▶ What is expected
Word for word, print all of the entries below.

▶ Input
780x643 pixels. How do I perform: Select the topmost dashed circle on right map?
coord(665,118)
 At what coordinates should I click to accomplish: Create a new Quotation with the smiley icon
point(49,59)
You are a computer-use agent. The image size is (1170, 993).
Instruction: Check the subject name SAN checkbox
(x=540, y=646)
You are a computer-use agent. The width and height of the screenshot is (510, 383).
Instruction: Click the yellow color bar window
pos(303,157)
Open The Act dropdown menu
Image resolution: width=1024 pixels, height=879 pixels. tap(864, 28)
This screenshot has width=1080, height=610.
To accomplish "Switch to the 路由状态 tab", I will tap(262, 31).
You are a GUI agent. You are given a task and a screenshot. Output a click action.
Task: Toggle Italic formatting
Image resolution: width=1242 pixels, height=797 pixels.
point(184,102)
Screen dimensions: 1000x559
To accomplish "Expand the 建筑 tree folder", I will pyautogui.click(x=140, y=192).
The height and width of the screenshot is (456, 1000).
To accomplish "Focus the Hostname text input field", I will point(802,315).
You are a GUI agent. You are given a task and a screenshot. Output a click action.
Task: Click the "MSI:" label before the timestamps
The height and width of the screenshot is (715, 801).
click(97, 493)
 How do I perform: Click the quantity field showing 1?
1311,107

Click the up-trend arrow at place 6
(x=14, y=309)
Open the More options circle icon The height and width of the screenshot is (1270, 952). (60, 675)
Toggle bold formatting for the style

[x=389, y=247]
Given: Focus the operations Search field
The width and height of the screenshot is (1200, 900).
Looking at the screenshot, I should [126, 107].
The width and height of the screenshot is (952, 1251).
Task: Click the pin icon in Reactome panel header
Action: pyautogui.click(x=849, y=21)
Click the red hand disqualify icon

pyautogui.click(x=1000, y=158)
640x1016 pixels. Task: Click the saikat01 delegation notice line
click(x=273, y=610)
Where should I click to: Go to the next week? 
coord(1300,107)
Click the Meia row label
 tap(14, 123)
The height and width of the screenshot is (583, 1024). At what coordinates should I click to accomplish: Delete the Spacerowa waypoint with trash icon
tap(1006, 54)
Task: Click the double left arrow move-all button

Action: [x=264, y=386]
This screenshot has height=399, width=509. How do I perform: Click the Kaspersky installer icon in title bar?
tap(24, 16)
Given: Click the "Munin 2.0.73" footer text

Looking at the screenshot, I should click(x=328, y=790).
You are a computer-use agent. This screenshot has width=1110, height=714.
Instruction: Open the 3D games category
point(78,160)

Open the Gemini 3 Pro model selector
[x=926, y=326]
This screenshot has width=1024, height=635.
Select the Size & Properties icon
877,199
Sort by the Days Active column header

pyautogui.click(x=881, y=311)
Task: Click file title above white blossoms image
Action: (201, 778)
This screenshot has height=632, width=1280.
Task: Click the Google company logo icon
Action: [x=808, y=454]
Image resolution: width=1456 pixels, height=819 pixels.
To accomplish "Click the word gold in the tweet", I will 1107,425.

▶ Solution to this task
780x643 pixels. How do I perform: Select the topmost dashed circle on right map?
coord(665,118)
 At what coordinates should I click to accomplish: Create a new Quotation with the smiley icon
point(49,59)
You are a computer-use agent. The image size is (1170, 993).
Instruction: Check the subject name SAN checkbox
(x=540, y=646)
You are a computer-use agent. The width and height of the screenshot is (510, 383).
Instruction: Click the yellow color bar window
pos(303,157)
Open The Act dropdown menu
Image resolution: width=1024 pixels, height=879 pixels. tap(864, 28)
This screenshot has width=1080, height=610.
To accomplish "Switch to the 路由状态 tab", I will tap(262, 31).
You are a GUI agent. You are given a task and a screenshot. Output a click action.
Task: Toggle Italic formatting
Image resolution: width=1242 pixels, height=797 pixels.
point(184,102)
Screen dimensions: 1000x559
To accomplish "Expand the 建筑 tree folder", I will pyautogui.click(x=140, y=192).
The height and width of the screenshot is (456, 1000).
To accomplish "Focus the Hostname text input field", I will point(802,315).
You are a GUI agent. You are given a task and a screenshot. Output a click action.
Task: Click the "MSI:" label before the timestamps
The height and width of the screenshot is (715, 801).
click(97, 493)
 How do I perform: Click the quantity field showing 1?
1311,107

Click the up-trend arrow at place 6
(x=14, y=309)
Open the More options circle icon The height and width of the screenshot is (1270, 952). (60, 675)
Toggle bold formatting for the style

[x=389, y=247]
Given: Focus the operations Search field
The width and height of the screenshot is (1200, 900).
Looking at the screenshot, I should [126, 107].
The width and height of the screenshot is (952, 1251).
Task: Click the pin icon in Reactome panel header
Action: pyautogui.click(x=849, y=21)
Click the red hand disqualify icon

pyautogui.click(x=1000, y=158)
640x1016 pixels. Task: Click the saikat01 delegation notice line
click(x=273, y=610)
Where should I click to: Go to the next week? 
coord(1300,107)
Click the Meia row label
 tap(14, 123)
The height and width of the screenshot is (583, 1024). At what coordinates should I click to accomplish: Delete the Spacerowa waypoint with trash icon
tap(1006, 54)
Task: Click the double left arrow move-all button

Action: [x=264, y=386]
This screenshot has height=399, width=509. How do I perform: Click the Kaspersky installer icon in title bar?
tap(24, 16)
Given: Click the "Munin 2.0.73" footer text

Looking at the screenshot, I should click(x=328, y=790).
You are a computer-use agent. This screenshot has width=1110, height=714.
Instruction: Open the 3D games category
point(78,160)

Open the Gemini 3 Pro model selector
[x=926, y=326]
This screenshot has width=1024, height=635.
Select the Size & Properties icon
877,199
Sort by the Days Active column header

pyautogui.click(x=881, y=311)
Task: Click file title above white blossoms image
Action: (201, 778)
This screenshot has height=632, width=1280.
Task: Click the Google company logo icon
Action: [x=808, y=454]
Image resolution: width=1456 pixels, height=819 pixels.
To accomplish "Click the word gold in the tweet", I will 1107,425.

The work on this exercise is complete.